Hace más de 10 años que María Rosa Ortega vive como nómade entre Palermo y Barrio Norte, para estar cerca de la Iglesia Espíritu Santo. Ahora desplegó revistas y ropa vieja en la vereda y, apoyada en la cortina baja de un negocio en Paraguay y Salguero, improvisó un lecho, sin colchón. El suyo fue robado. Tiene 60 años y un rostro tan ajado que parece una anciana. Nació en Las Piedras, Uruguay, y a los 18 cruzó el río para trabajar como mucama con cama. “Un día me volví vieja y ya no pude trabajar más. No me quedó otra que la calle”, relata. Rosa habla sin autoconmiseración. No recibe pensión, ni jubilación ni subsidios. En su década como trashumante jamás durmió en un parador ni piensa hacerlo: la atemoriza la gente extraña, siente un pánico visceral a dormir con extraños. También se resigna a que todos los días le roben cosas: las frazadas, el colchón, la ropa que le dan.
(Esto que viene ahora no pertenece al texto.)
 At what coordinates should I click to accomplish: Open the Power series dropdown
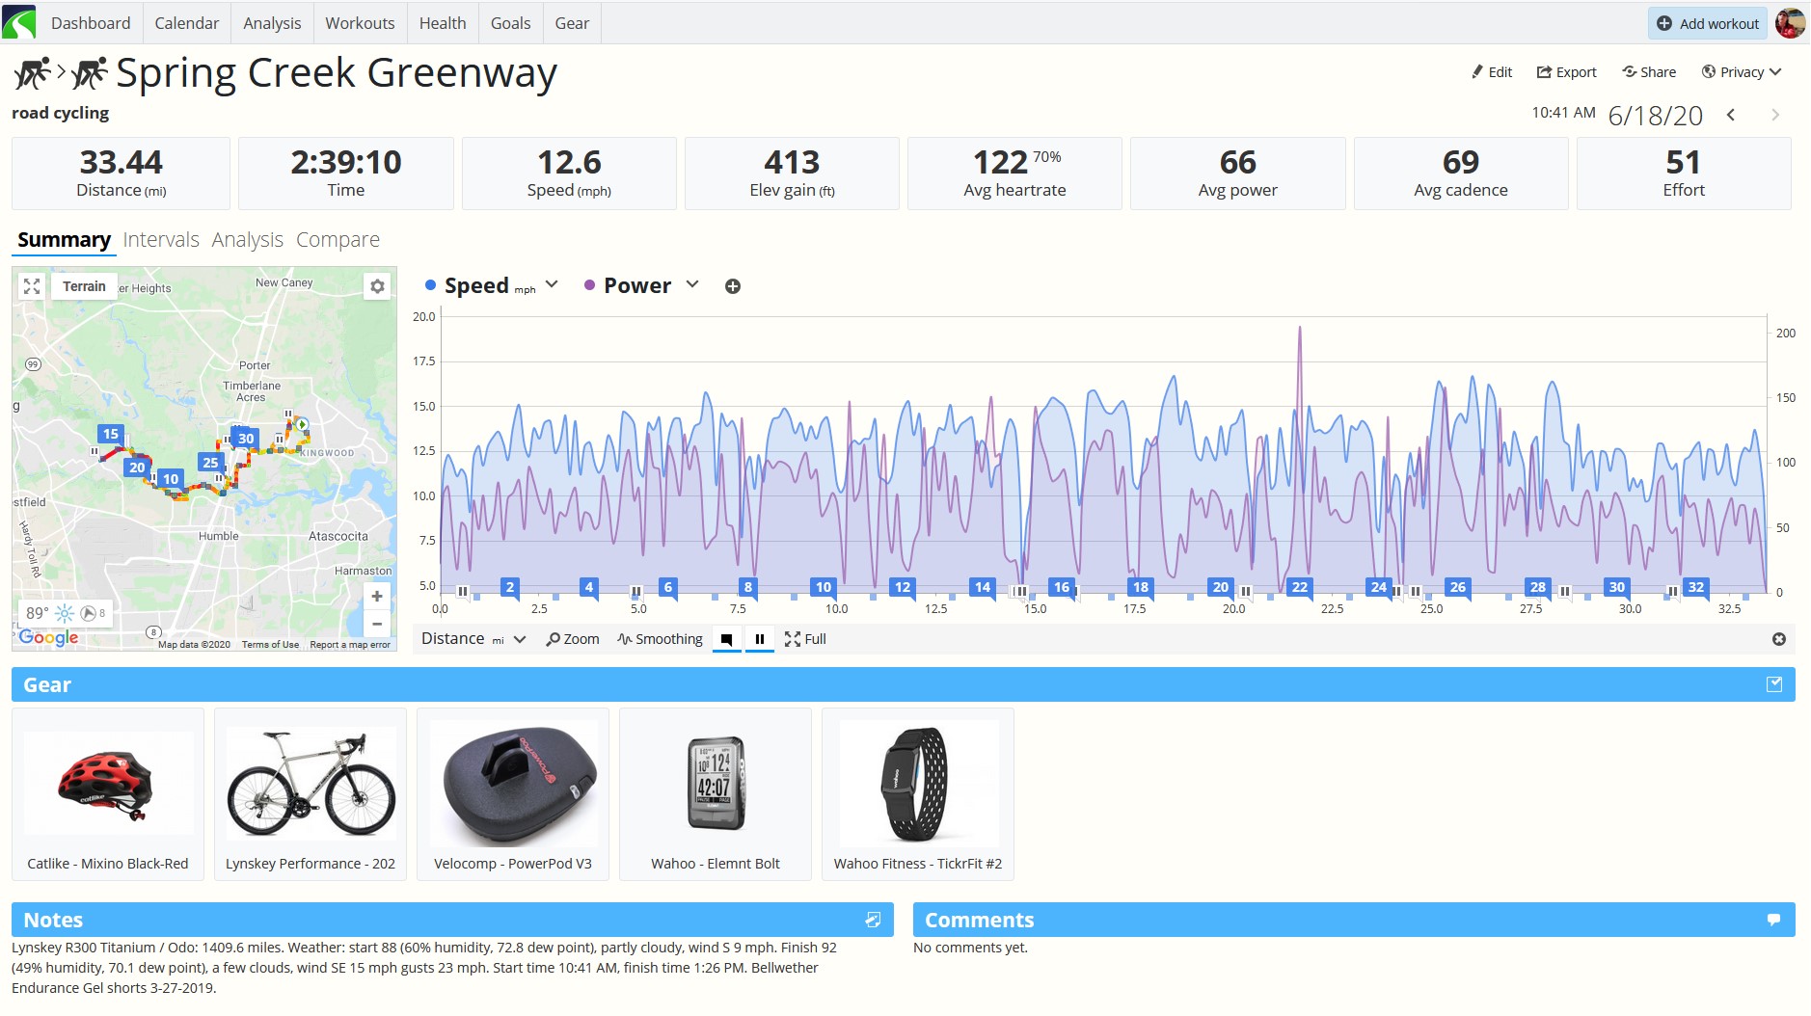[x=692, y=284]
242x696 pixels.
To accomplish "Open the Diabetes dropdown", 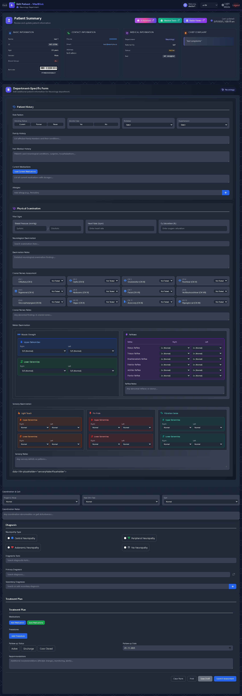I will point(149,125).
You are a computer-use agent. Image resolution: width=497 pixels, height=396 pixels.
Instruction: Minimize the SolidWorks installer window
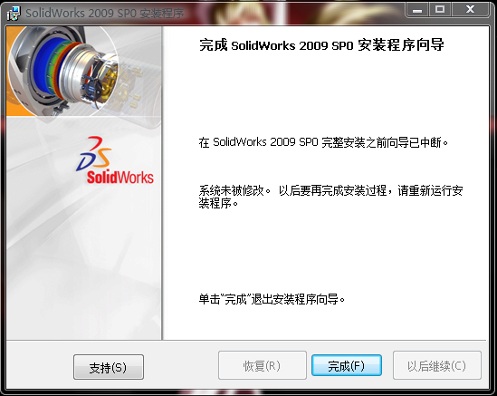point(417,10)
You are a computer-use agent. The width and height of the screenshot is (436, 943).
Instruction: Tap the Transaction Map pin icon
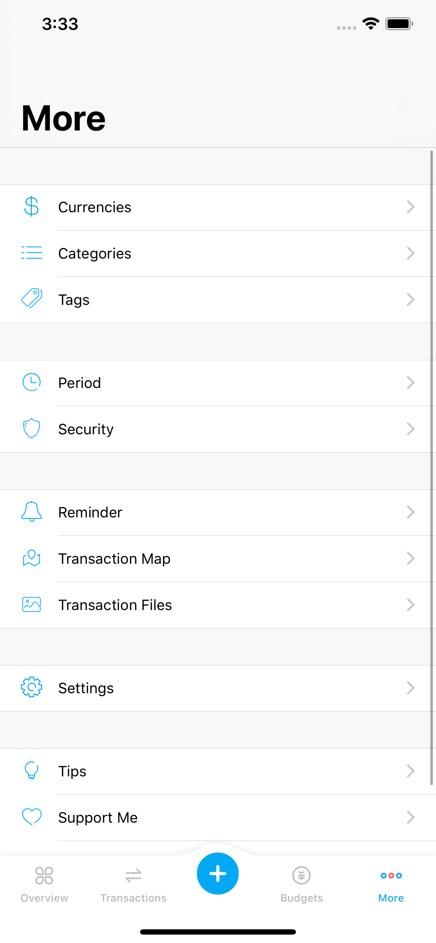coord(32,558)
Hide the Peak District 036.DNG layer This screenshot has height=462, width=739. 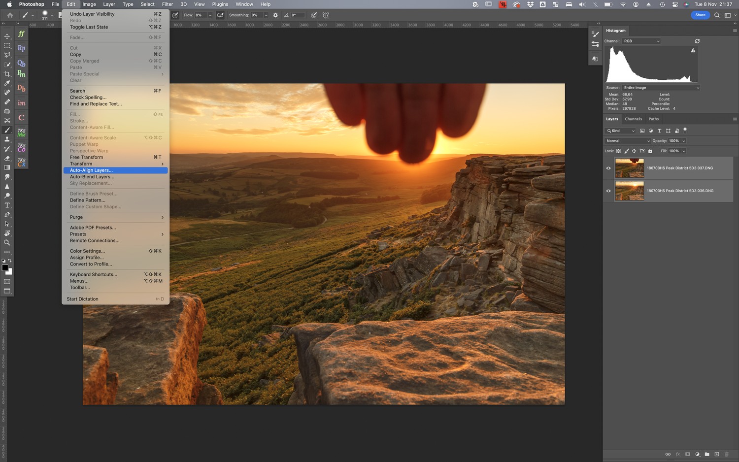point(608,191)
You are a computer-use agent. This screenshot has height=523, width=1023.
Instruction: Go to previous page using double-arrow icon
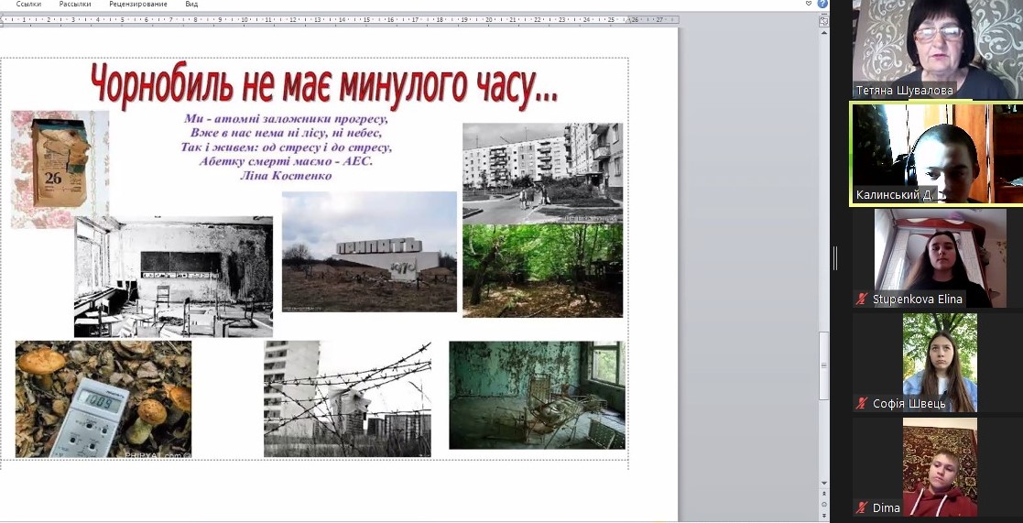click(x=822, y=495)
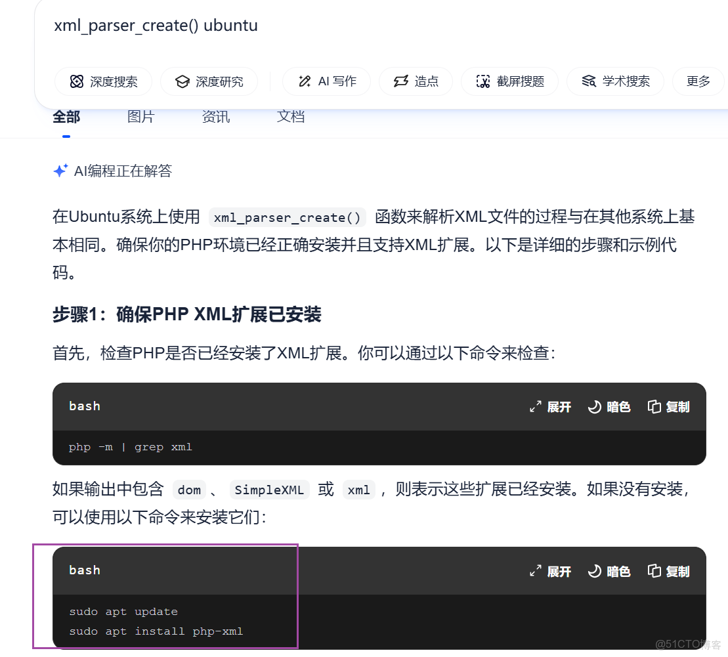Toggle 暗色 dark mode on second code block

click(609, 571)
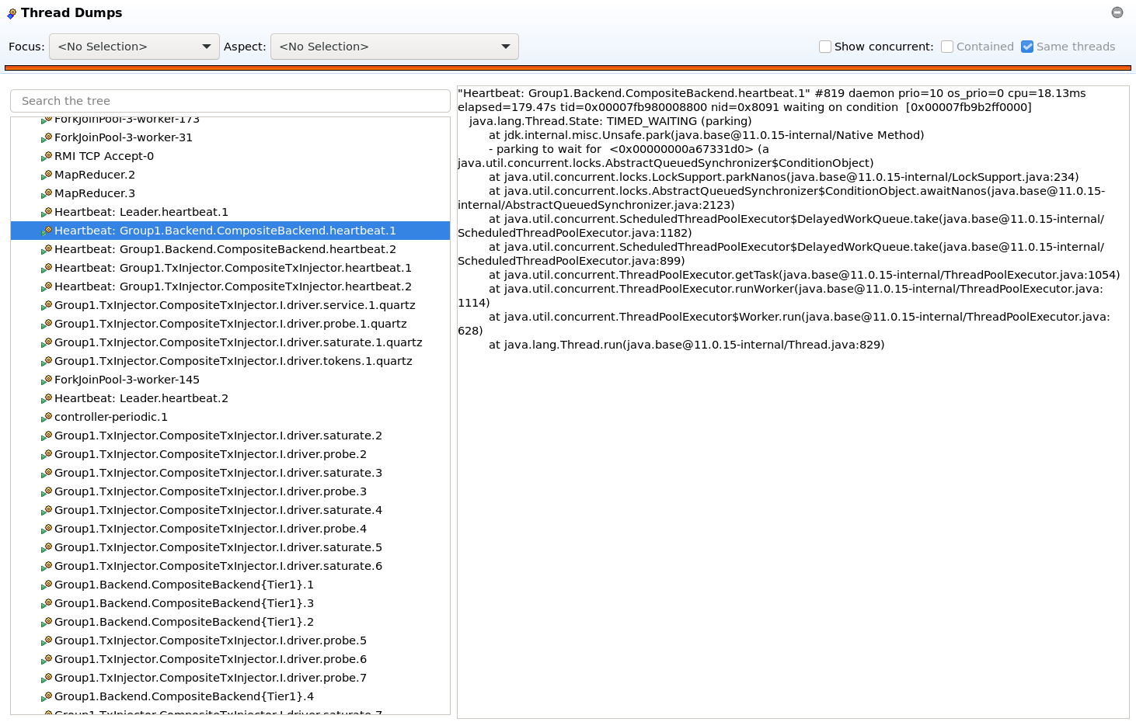Click the minimize icon of Thread Dumps panel
This screenshot has height=722, width=1136.
1117,12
No le interesa atesorar pertenencias. Sólo lo justo, dice, para moverse con más libertad e ir al baño tranquila en la iglesia. Su rutina no cambia: de día lava su ropa en una canilla que le presta un portero, le gusta barrer y pasear, compra yogur con las monedas que le dan y se alimenta con los platos calientes que algunos vecinos suelen acercarle. “Últimamente, comida no me falta: hoy almorcé unos ñoquis riquísimos. Ahora otra señora me trajo esta sopa. Pero hay días en que debo correr la coneja”. Sobre la gente del BAP cuenta: “Son amables, pero ya les dije que no voy a ir”, enfatiza.
En las arterias de Palermo o Núñez, sobre Luis María Campos, o Cabildo, varios cajeros sirven de techo temporario a mujeres de edad. Hay que llegar a la esquina de Rodríguez Peña y Córdoba para toparse con otro tipo de ranchada. Son cuadro amigos cartoneros de entre 40 y 50 años, instalados allí desde hace meses. Leo pasó unos años detenido por robo a mano armada. La experiencia en Marcos Paz, dice, le mostró “que no hay peor cosa que estar encerrado”. Salió y desde entonces cartonea. Fabián es hijo de desaparecidos; vende CD y objetos reciclados sobre un paño. Marcelo, “el cordobés”, trabajaba de changarín con rollos textiles. Alberto duerme, entre botellas de whisky y bocanadas de porro. Respetan las reglas de convivencia con los comerciantes de la cuadra, que no se quejan. A las 8, levantan campamento. Guardan los colchones sobre la copa de un árbol, piden al quiosquero agua caliente para el mate y salen a cartonear. “Los del gobierno son joda –se ríe Marcelo–. Para llenar el papeleo para un subsidio te piden un domicilio de contacto.”